Longitudinal studies of disease progression, health care costs and health-related quality of life in patients with asthma Chen, Wenjia


This thesis examines the burden of asthma and its determinants though a series of longitudinal observational studies. Objectives: 1) To quantify the natural history of severe asthma and the impact of early risk factors; 2) To examine the influence of socioeconomic status (SES) on excess direct medical costs of moderate-to-severe asthma and guideline-based asthma care; 3) To estimate excess costs of asthma and the economic implications of comorbidities; 4) To assess the joint influences of asthma control and comorbidity on health-related quality of life. Methods: For the first three objectives, administrative health data (for the period of 1997-2013) were obtained from British Columbia (BC) Ministry of Health, and for the last objective data were obtained from the Economic Burden of Asthma (EBA) study in BC. Various models for longitudinal data were applied for each objective. Findings: 1) Most patients (83%) with incident severe asthma transitioned to milder states after 10 years.
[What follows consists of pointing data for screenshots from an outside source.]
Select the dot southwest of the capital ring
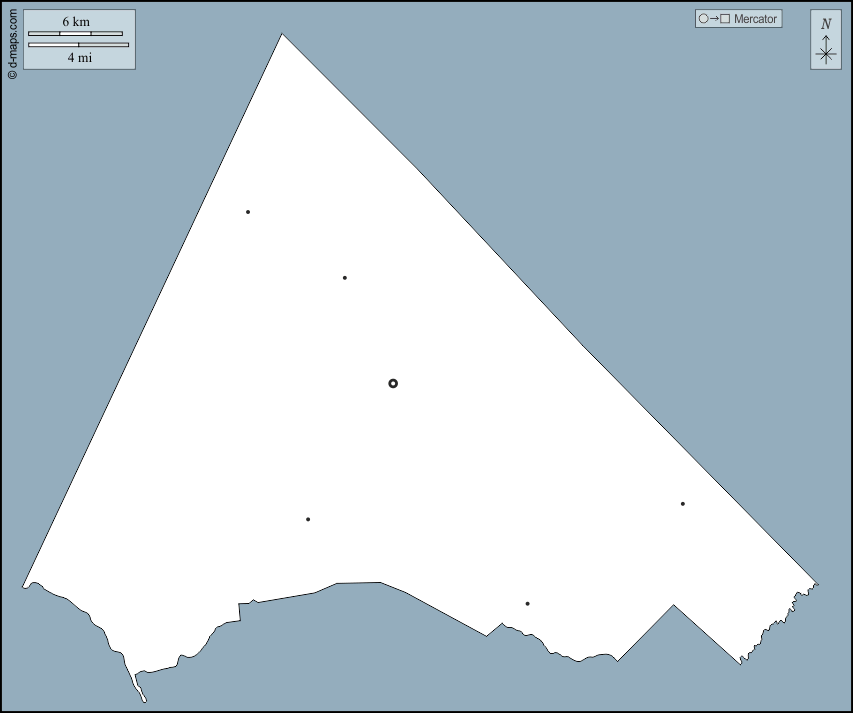 (308, 519)
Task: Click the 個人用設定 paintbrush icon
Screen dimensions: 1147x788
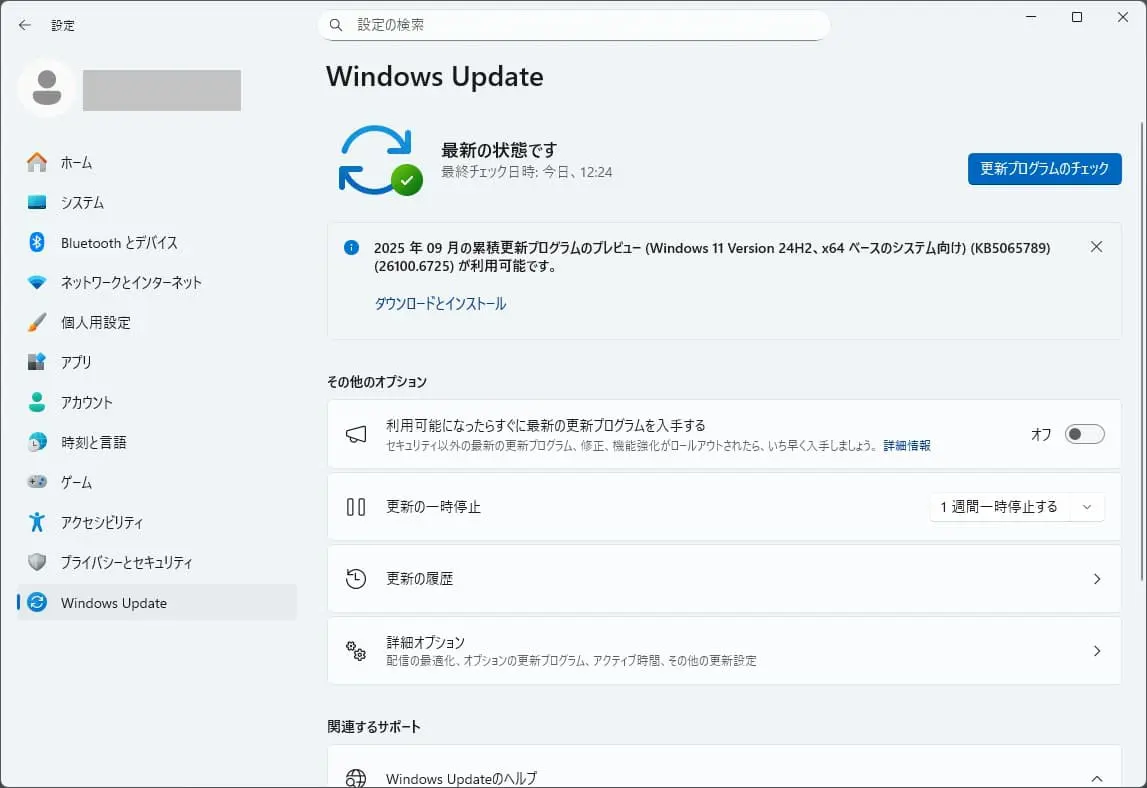Action: click(37, 322)
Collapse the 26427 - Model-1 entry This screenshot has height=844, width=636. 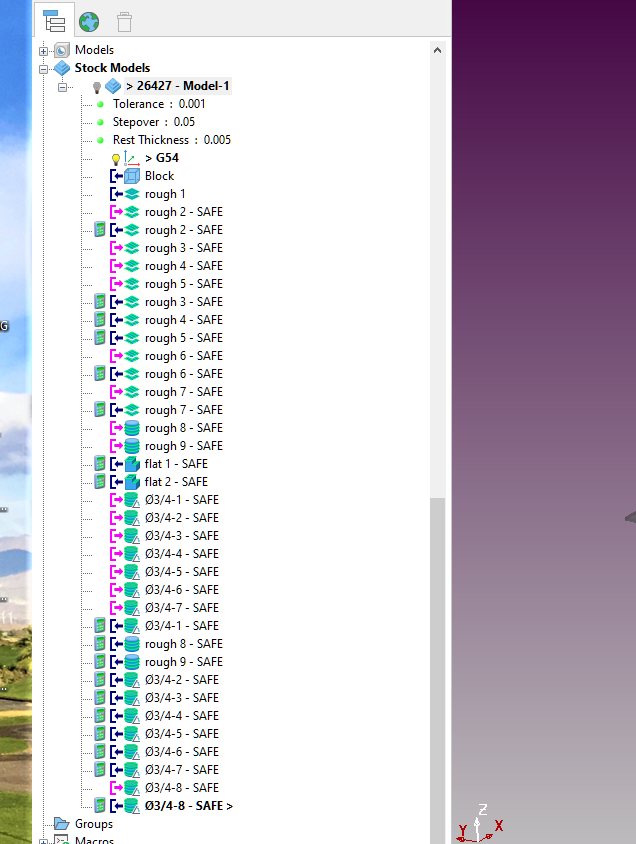pyautogui.click(x=62, y=87)
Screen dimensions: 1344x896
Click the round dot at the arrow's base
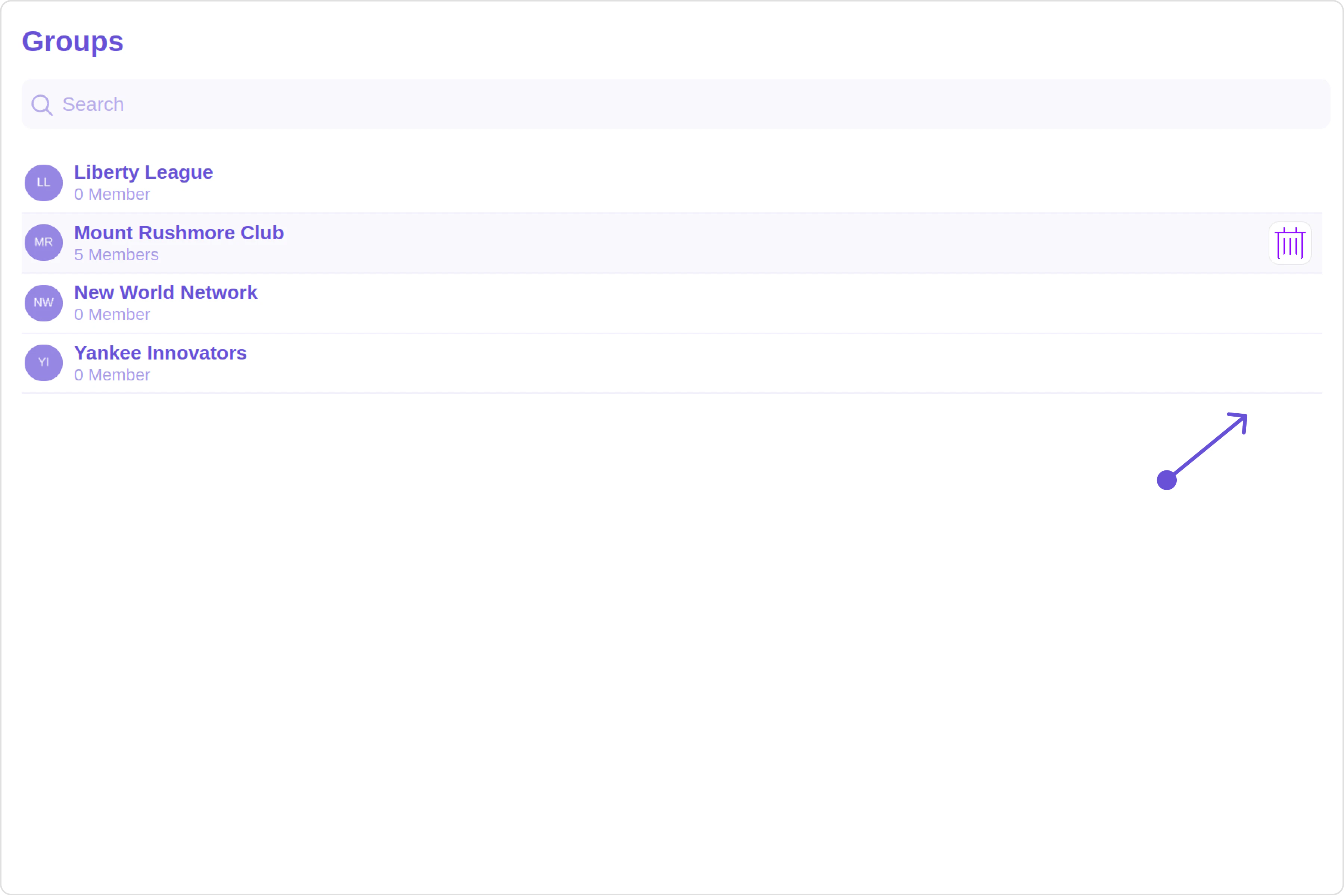click(1166, 480)
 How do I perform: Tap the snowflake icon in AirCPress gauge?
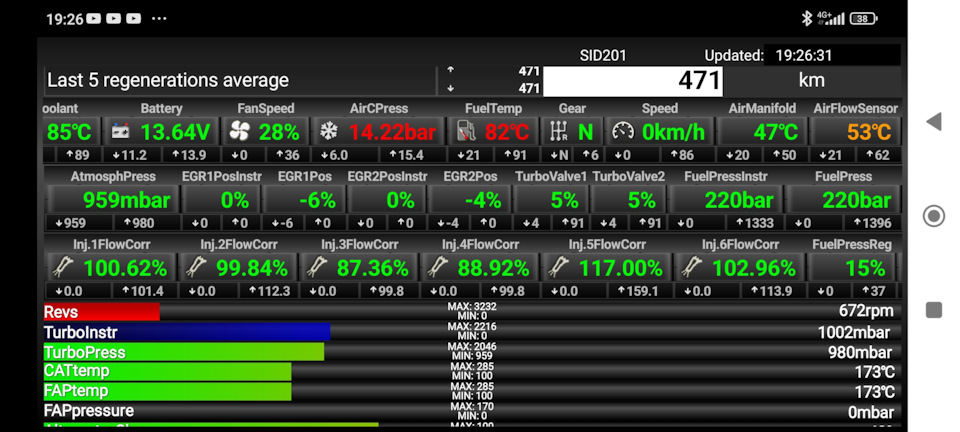point(329,132)
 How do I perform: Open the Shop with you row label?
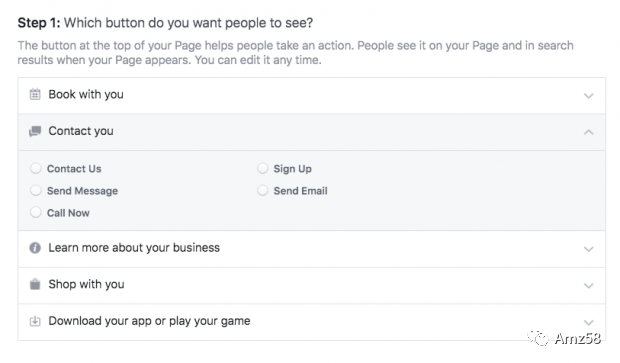pyautogui.click(x=86, y=284)
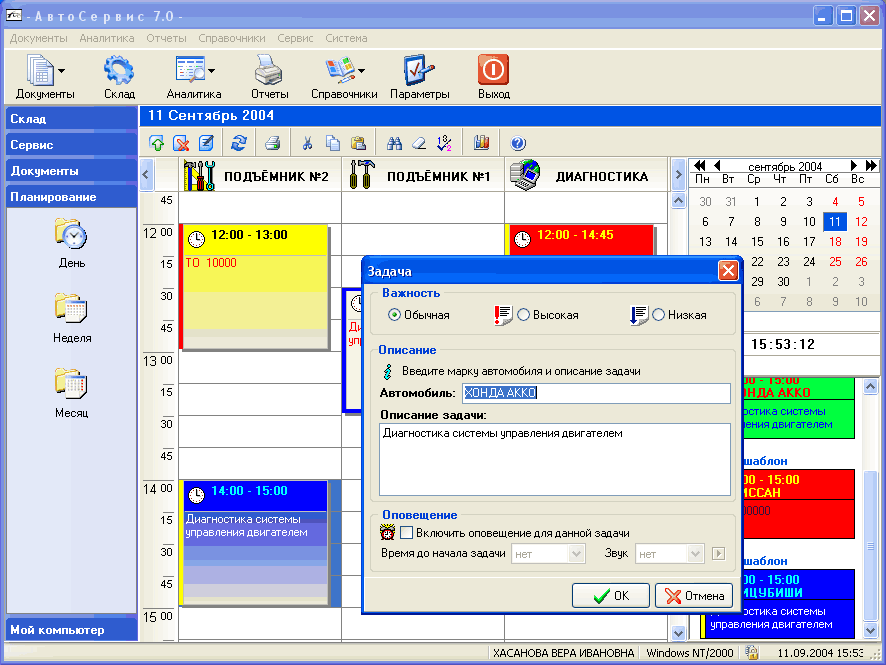Open the Сервис menu
This screenshot has width=886, height=665.
click(x=295, y=38)
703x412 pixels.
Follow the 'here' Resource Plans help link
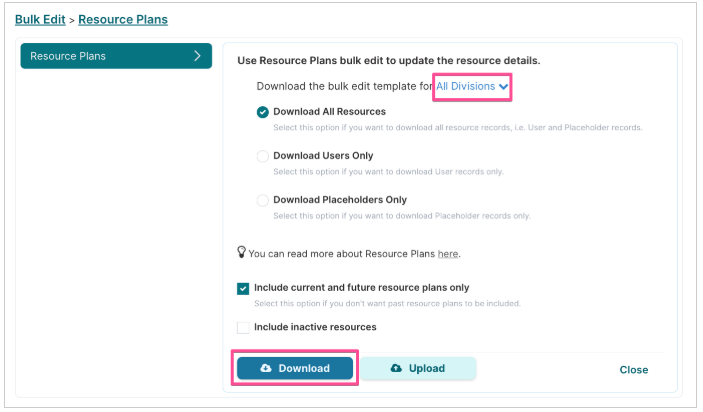click(x=447, y=254)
Low SES and comorbidity at disease onset led to worse long-term prognosis. 2) Across both individual- and neighborhood-levels, there was evidence that low-SES asthma patients and/or their care providers did not follow guideline-based asthma care and subsequently incurred substantially greater excess costs of asthma. 3) Excess costs in patients with asthma were $1187/year (95%CI $1130─$1243) overall, with comorbidity-attributable costs five times higher than asthma-attributable costs, all of which greatly increased with age. 4) Changes in asthma control had a greater effect on disease-specific (AQ5D) than generic (EQ5D) utilities, whereas changes in comorbidity burden had a larger impact on EQ5D than AQ5D utilities. Conclusions: With several novel methodology techniques, this thesis provided evidence for the first-time on the long-term trajectory and burden of asthma. Projection of cost and effectiveness of decisions and policies in asthma care requires a robust understanding of the natural history of asthma, effect of risk factors on this trajectory, and estimates of costs and health-related quality of life associated with asthma. This thesis provides new evidence on all such parameters. These findings have direct relevance to estimating cost-effectiveness of health technologies in asthma and can result in more informed decision-making in health policy and clinical practice.